The Earth's solid surface and moderate climate may be due, in part, to a massive star in the Sun's birth environment, according to new computer simulations of planetary formation.
Without the radioactive elements of the star injected into the early solar system, our home planet could be a hostile ocean world covered in global ice sheets.
"The results of our simulations suggest that there are two types of qualitatively different planetary systems," said Tim Lichtenberg of the National Center for Competition in Research Planets in Switzerland. "There are those similar to our solar system, whose planets have little water, and those in which primarily oceanic worlds are created because there was not a massive star when its host system was formed."
Lichtenberg and his colleagues, including astronomer Michael Meyer of the University of Michigan, initially were intrigued by the role that the potential presence of a massive star played in the formation of a planet.
Meyer said the simulations help solve some questions, while raising others.
"It's great to know that radioactive elements can help dry the wet system and have an explanation of why planets within the same system would share similar properties," Meyer said.
"But radioactive heating may not be enough, how can we explain our Earth, which is very dry, in fact, compared to the planets formed in our models? Maybe having Jupiter where it was also important to keep most of the icy bodies of the internal solar energy system. "
Researchers say that while water covers more than two-thirds of the Earth's surface, in astronomical terms, the internal terrestrial planets of our solar system are very dry, fortunately, because many good things can do more harm than good.
All planets have a nucleus, mantle (inner layer) and crust. If the water content of a rocky planet is significantly higher than on Earth, the mantle is covered by a deep global ocean and an impenetrable ice sheet at the bottom of the ocean. This avoids geochemical processes, such as the carbon cycle on Earth, that stabilize the climate and create surface conditions that lead to life as we know it.
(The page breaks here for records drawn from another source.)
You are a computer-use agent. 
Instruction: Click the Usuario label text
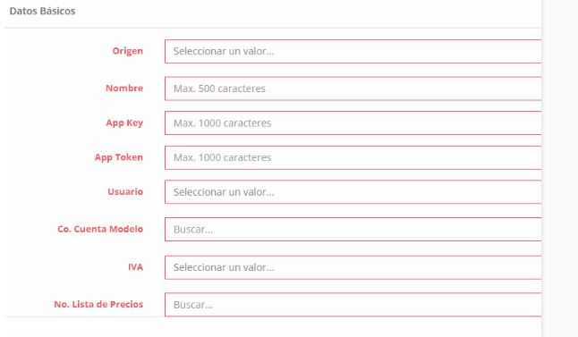pos(125,191)
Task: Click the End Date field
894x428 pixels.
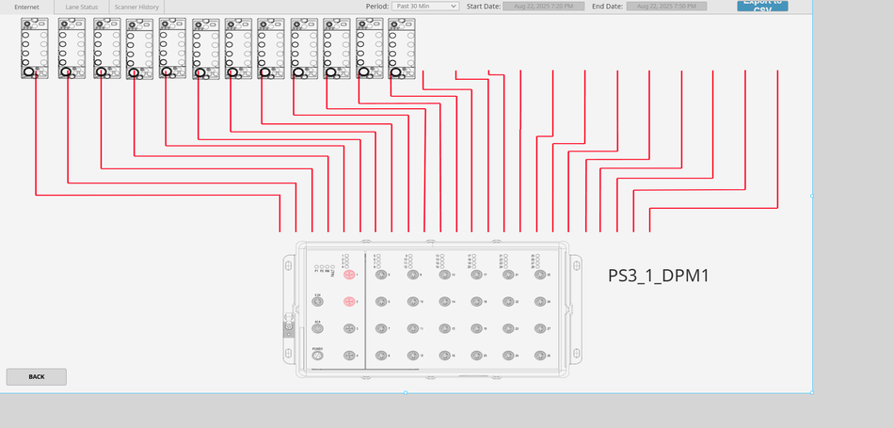Action: coord(667,6)
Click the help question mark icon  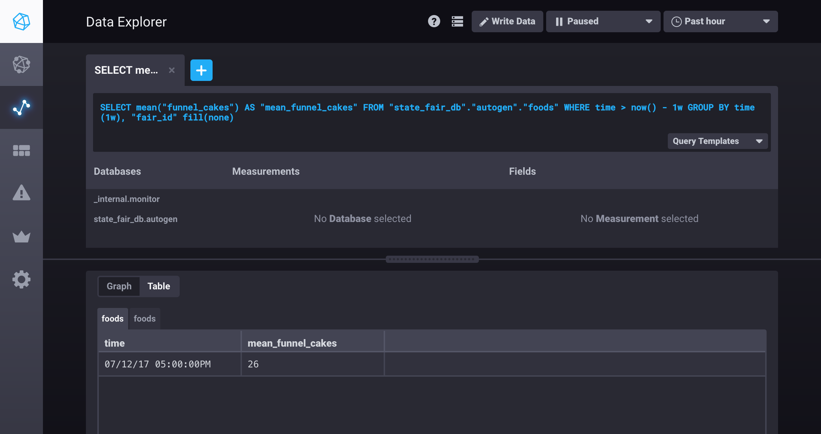point(434,21)

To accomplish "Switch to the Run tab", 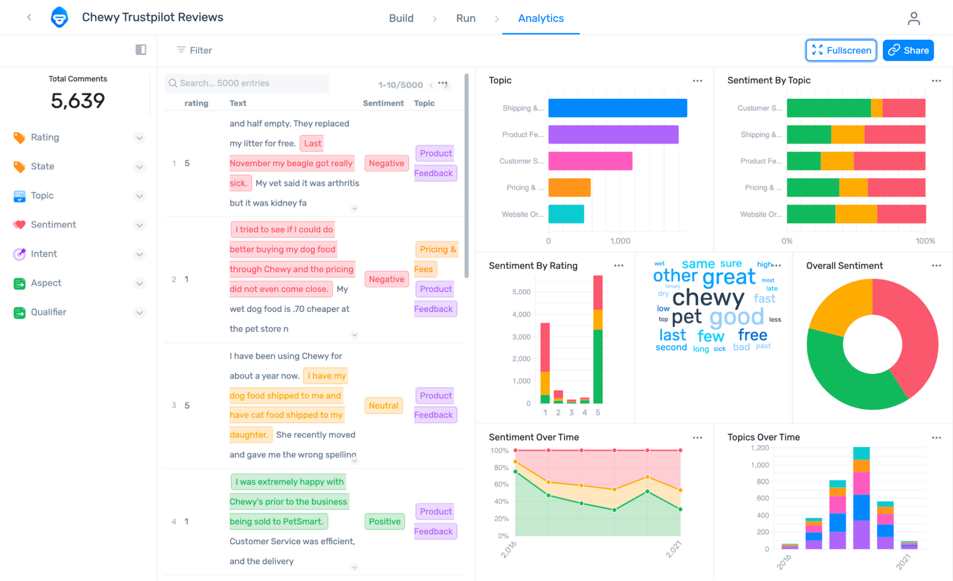I will [466, 18].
The researchers developed computer models to simulate the formation of planets from their building blocks, the so-called planetesimals, rocky bodies probably of dozens of kilometers in size. During the birth of a planetary system, planetesimals form in a disk of dust and gas around the young star and become planetary embryos.
Radioactive heat engine
As these planetesimals are heated from the inside, part of the initial water ice content evaporates and escapes into space before it can be sent to the planet itself.
This internal warming may have occurred shortly after the birth of our solar system 4,600 million years ago, as suggested by the primitive traces of meteorites, and may still be in progress in many places.
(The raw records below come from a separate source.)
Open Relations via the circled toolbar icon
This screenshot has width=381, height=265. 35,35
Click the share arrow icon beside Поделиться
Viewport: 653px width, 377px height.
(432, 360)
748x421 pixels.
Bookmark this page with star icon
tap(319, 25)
Just when the prototo-Sun was formed, a supernova was produced in the cosmic neighborhood. The radioactive elements, including aluminum-26, were fused in this massive dying star and injected into our young solar system, either by excessive stellar winds or by means of supernova ejection after the explosion.
The researchers say that the quantitative predictions of this work will help space telescopes of the near future, dedicated to the hunting of extrasolar planets, to track possible traces and differences in planetary compositions, and refine the predicted implications of the dehydration mechanism Al-26 .
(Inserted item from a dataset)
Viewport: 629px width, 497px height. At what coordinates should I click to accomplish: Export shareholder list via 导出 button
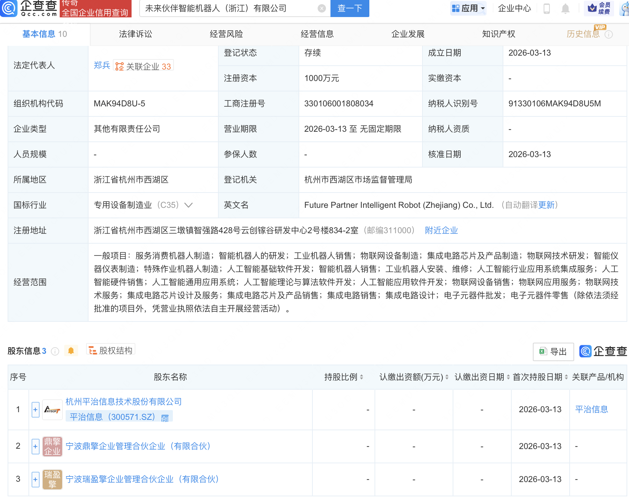coord(553,352)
They are waiting impatiently for the launch of the next space missions with which you can see exoplanets the size of Earth outside our solar system. This will make humanity closer and closer to understanding if our planet is unique or if there are "an infinity of worlds of the same type as ours".
His study appears in. Nature astronomy. Other researchers include those from the Swiss Federal Institute of Technology, the University of Bayreuth and the University of Bern.
From dust to pebbles, to planets: information about the birth of a solar system.